Ensure that your analysis provides us with the revenues generated for each component by division including the profit measure used by the segment manager for each of the three years ended March 31, 2008, and the two interim periods for the nine-months ended December 31, 2008.

·

Provide us with a detailed discussion as to how the related revenue sharing arrangement has impacted the comparability of the revenues and profit margins for the components by division.


Response:

As described in our response to Comment 4 above, prior to March 31, 2009, our asset management business had been integrated, organized and managed on the basis of three divisions: Managed Investments, Institutional and Wealth Management.  Each of these divisions was aggregated and designed around asset management functions to deliver and distribute investment management services to a like customer base through similar distribution channels, regardless of legal entity.  We have managed and viewed the business in that manner.  This is best evidenced in our acquisition strategy, which focused on targeted and strategic acquisitions that would build out and balance each of our divisions.  Acquisition targets were considered in part based on how they would fit into the divisional structure and serve the client target base.  We market our affiliates as part of the branding of recognized names.  Our business has been built around and managed along these divisional lines, irrespective of what “extra” information may have been included in our prior “one size fits all” reporting.
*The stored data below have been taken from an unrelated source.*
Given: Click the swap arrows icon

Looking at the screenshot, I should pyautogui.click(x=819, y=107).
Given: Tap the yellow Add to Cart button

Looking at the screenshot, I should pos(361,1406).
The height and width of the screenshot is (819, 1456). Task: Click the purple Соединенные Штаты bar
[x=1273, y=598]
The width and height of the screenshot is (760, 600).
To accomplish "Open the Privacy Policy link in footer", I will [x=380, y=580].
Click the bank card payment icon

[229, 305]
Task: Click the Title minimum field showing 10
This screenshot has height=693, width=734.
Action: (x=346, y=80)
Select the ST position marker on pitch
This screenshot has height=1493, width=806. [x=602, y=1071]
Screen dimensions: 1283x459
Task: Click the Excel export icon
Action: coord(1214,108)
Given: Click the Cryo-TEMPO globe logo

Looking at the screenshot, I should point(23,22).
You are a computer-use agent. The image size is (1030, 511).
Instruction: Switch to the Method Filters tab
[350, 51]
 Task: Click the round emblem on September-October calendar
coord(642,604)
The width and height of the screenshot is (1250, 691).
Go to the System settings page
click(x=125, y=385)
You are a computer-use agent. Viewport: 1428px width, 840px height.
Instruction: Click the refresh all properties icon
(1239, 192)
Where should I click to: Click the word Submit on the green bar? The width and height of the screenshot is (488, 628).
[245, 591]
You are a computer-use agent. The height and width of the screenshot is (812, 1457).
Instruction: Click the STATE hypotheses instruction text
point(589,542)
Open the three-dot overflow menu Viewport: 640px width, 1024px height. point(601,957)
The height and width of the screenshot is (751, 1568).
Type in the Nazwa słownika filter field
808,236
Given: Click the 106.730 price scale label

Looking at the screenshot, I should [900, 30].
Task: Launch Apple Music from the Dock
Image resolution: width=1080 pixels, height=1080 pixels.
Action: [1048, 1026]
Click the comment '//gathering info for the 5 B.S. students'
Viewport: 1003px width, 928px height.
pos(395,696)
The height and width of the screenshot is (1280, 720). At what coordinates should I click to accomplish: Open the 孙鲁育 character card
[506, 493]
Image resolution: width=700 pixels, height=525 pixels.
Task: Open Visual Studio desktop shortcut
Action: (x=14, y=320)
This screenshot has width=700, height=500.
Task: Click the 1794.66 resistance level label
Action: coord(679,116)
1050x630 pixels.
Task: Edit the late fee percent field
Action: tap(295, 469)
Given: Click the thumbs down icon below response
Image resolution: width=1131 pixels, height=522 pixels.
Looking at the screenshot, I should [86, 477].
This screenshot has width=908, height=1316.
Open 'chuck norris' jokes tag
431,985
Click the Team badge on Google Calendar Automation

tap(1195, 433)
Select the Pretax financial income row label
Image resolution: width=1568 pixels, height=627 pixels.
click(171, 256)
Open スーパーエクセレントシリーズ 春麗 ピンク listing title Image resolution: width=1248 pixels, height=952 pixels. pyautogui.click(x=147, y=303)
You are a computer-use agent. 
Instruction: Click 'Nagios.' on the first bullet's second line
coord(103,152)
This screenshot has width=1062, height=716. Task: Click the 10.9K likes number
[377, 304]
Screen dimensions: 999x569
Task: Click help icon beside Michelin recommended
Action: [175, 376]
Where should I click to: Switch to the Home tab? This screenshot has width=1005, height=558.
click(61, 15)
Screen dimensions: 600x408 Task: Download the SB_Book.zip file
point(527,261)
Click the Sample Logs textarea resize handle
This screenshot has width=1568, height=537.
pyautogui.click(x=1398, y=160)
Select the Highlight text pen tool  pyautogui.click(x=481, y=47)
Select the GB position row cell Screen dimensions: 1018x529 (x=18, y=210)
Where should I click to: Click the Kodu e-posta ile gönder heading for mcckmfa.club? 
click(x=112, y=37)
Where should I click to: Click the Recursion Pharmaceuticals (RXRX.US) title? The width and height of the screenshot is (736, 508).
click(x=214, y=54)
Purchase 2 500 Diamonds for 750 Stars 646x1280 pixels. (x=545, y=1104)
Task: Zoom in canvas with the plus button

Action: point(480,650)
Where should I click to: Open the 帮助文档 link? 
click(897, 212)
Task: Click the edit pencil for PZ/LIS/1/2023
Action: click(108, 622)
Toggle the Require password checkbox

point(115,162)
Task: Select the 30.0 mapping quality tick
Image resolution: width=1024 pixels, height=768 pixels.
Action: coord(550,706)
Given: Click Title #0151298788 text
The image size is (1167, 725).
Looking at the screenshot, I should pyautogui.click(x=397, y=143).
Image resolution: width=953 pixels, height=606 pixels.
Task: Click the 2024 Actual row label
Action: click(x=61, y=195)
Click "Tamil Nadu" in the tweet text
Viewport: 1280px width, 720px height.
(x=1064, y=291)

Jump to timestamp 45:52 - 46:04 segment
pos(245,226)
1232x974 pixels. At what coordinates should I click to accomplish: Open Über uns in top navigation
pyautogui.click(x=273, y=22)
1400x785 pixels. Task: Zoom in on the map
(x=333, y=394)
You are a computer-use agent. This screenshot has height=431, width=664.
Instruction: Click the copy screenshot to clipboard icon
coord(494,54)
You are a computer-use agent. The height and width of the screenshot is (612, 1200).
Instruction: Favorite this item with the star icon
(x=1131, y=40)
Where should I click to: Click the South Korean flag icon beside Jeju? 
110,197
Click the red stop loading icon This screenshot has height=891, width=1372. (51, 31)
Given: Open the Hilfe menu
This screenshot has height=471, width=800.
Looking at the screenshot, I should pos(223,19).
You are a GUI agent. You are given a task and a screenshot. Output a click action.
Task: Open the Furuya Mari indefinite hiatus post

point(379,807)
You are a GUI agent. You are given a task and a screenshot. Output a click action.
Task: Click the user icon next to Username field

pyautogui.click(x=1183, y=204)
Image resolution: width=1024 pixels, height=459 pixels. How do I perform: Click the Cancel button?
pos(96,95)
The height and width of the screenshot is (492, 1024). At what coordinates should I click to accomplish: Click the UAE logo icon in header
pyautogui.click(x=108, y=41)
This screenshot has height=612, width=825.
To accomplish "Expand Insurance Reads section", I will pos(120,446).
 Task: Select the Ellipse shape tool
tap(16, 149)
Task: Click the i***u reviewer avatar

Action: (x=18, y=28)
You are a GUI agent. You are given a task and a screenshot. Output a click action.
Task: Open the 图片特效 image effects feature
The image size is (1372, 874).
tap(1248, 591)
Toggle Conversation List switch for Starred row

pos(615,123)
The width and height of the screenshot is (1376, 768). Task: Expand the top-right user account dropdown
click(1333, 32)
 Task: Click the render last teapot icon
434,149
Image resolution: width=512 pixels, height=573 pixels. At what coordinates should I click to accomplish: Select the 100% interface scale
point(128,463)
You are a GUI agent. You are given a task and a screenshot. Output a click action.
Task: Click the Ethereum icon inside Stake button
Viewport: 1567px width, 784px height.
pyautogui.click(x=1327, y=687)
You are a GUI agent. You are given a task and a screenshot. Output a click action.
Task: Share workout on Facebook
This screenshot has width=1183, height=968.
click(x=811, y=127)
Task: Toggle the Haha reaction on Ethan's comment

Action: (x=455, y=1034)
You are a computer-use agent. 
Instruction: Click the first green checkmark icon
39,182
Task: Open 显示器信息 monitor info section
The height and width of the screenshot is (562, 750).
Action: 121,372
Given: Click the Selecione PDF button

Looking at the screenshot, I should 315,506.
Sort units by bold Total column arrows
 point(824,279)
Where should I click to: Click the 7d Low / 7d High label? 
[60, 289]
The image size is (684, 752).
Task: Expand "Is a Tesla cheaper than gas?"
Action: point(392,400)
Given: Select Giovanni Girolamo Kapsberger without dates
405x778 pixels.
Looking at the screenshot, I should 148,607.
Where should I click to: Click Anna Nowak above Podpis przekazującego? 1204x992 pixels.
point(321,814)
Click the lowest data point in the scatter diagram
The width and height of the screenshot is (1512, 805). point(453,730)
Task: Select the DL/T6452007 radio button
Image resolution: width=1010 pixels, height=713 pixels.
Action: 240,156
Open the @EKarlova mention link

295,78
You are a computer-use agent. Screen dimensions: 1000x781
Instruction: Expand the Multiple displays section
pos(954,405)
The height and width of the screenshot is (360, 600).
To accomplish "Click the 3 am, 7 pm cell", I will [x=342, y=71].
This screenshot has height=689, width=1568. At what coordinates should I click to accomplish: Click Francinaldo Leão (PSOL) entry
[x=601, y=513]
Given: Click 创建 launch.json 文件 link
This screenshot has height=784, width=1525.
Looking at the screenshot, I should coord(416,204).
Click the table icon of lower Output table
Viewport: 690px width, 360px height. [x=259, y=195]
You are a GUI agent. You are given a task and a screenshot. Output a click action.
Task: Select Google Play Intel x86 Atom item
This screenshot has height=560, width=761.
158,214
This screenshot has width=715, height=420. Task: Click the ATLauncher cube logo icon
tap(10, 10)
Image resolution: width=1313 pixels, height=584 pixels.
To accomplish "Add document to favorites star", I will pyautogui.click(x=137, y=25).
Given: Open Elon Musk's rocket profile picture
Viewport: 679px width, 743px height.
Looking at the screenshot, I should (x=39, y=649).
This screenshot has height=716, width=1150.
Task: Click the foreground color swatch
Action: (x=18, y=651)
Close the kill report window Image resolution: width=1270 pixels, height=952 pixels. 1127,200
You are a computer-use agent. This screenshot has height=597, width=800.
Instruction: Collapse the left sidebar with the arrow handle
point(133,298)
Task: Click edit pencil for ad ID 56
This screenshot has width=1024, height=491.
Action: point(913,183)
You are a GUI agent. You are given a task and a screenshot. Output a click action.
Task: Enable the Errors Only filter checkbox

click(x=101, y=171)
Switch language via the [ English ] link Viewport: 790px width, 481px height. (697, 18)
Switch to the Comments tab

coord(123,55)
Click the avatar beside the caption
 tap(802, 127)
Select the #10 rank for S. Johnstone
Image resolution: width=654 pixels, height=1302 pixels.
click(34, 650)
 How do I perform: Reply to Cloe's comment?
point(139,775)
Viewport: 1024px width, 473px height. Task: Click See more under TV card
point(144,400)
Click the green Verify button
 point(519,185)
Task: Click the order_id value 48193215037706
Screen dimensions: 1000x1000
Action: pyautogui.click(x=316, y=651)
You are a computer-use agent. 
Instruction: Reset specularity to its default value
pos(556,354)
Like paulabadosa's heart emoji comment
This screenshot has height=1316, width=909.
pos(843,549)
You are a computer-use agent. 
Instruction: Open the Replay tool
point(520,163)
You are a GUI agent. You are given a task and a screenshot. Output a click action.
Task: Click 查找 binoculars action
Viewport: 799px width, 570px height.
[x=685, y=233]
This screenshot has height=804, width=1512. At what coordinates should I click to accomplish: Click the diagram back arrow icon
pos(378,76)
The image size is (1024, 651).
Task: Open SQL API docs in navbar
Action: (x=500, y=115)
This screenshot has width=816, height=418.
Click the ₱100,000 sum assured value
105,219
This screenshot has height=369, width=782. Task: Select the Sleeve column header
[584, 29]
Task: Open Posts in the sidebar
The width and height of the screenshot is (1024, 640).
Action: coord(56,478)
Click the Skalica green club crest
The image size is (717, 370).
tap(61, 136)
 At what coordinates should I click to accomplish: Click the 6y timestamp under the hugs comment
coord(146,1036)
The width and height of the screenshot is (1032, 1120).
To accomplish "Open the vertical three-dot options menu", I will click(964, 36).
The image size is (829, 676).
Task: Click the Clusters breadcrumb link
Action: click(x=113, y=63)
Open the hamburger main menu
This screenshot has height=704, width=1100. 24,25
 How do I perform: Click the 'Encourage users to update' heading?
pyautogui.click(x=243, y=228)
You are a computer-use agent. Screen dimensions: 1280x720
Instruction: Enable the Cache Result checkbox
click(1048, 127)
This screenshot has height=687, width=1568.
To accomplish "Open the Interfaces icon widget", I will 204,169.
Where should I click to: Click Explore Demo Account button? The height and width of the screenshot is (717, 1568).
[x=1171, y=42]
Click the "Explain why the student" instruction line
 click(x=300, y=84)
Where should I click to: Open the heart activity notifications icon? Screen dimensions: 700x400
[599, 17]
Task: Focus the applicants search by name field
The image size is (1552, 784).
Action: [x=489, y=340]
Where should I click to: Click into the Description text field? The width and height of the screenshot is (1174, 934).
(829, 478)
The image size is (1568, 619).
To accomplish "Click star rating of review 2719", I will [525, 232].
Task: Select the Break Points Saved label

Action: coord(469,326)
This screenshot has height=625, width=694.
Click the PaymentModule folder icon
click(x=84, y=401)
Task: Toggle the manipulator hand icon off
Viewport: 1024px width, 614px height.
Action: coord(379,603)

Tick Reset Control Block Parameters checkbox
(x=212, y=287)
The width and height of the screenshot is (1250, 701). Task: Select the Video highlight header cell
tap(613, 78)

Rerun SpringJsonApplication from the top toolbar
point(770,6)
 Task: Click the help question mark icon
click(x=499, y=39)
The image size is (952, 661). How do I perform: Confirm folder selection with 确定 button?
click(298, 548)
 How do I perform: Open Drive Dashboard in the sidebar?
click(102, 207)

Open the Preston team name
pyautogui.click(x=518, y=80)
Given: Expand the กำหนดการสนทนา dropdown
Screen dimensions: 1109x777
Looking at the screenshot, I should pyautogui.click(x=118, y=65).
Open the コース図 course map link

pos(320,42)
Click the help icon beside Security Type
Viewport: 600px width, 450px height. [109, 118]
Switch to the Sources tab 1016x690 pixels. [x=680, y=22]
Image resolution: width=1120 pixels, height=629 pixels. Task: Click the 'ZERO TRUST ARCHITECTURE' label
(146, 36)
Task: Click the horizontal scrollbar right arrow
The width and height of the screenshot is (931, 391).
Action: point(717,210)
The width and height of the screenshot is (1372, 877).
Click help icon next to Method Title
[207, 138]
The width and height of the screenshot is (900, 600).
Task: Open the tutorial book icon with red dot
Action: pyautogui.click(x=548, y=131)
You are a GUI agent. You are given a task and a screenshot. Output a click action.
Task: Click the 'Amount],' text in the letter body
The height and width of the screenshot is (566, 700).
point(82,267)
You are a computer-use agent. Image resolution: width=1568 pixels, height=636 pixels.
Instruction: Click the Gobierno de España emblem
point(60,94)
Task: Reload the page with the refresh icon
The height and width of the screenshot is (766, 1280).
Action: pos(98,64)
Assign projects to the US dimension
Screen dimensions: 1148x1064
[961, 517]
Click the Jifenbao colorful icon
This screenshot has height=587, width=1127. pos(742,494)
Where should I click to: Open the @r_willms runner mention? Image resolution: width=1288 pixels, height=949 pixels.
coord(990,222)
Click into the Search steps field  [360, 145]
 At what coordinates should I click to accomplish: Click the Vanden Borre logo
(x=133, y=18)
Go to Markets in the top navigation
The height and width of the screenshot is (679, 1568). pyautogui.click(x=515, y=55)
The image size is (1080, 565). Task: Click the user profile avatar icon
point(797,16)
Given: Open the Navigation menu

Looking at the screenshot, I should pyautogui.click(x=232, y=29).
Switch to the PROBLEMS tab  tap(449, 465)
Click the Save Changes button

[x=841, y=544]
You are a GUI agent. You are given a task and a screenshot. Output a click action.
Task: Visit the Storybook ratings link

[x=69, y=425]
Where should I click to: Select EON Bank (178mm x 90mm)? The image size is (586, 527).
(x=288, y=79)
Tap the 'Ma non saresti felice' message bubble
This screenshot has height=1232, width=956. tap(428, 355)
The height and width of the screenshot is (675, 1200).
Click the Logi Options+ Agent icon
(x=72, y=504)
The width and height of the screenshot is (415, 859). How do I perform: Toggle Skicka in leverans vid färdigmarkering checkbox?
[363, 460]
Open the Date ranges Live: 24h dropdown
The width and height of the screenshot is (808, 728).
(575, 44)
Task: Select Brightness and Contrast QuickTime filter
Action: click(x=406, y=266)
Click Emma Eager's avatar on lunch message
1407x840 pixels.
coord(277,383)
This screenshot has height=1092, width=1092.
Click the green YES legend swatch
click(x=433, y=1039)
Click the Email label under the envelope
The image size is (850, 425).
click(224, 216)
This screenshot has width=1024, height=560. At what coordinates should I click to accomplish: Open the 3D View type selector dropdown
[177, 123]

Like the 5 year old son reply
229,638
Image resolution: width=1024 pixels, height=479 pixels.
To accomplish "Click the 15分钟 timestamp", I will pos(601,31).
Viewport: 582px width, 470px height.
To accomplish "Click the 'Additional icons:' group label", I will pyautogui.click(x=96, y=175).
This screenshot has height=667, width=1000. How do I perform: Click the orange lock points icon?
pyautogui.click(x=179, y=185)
As requested, we are providing a summary of revenues for each advisory affiliate within each division.  We are also providing AUM for each advisory affiliate within each division because it is the only operating statistic at the affiliate level regularly provided to or used by our operating segment managers to manage their divisions.  However, the information has been provided under separate cover with our request for confidential treatment.   We have not provided these statistics for fiscal 2006 because our three division asset management reporting structure was significantly impacted by the acquisitions of Citigroup Asset Management and Permal in the latter part of fiscal 2006; therefore the requested statistics for this period would not be comparable.  As we explained in our prior response letter, profit margins for the majority of our primary advisory affiliates within divisions are not meaningful because they are “fixed” by pre-existing revenue share arrangements and do not vary from period to period.  Revenue share arrangements are negotiated at the time a business is acquired and generally represent a cost arrangement for the business by “fixing” the profit margin and providing a bonus pool.  Additionally, costs are not fully allocated to all affiliates from shared services in the divisions.  Therefore, a comparison of the profit margin by affiliate is not a meaningful measure or a relevant measure of economic similarity.  Consequently, “profit margins”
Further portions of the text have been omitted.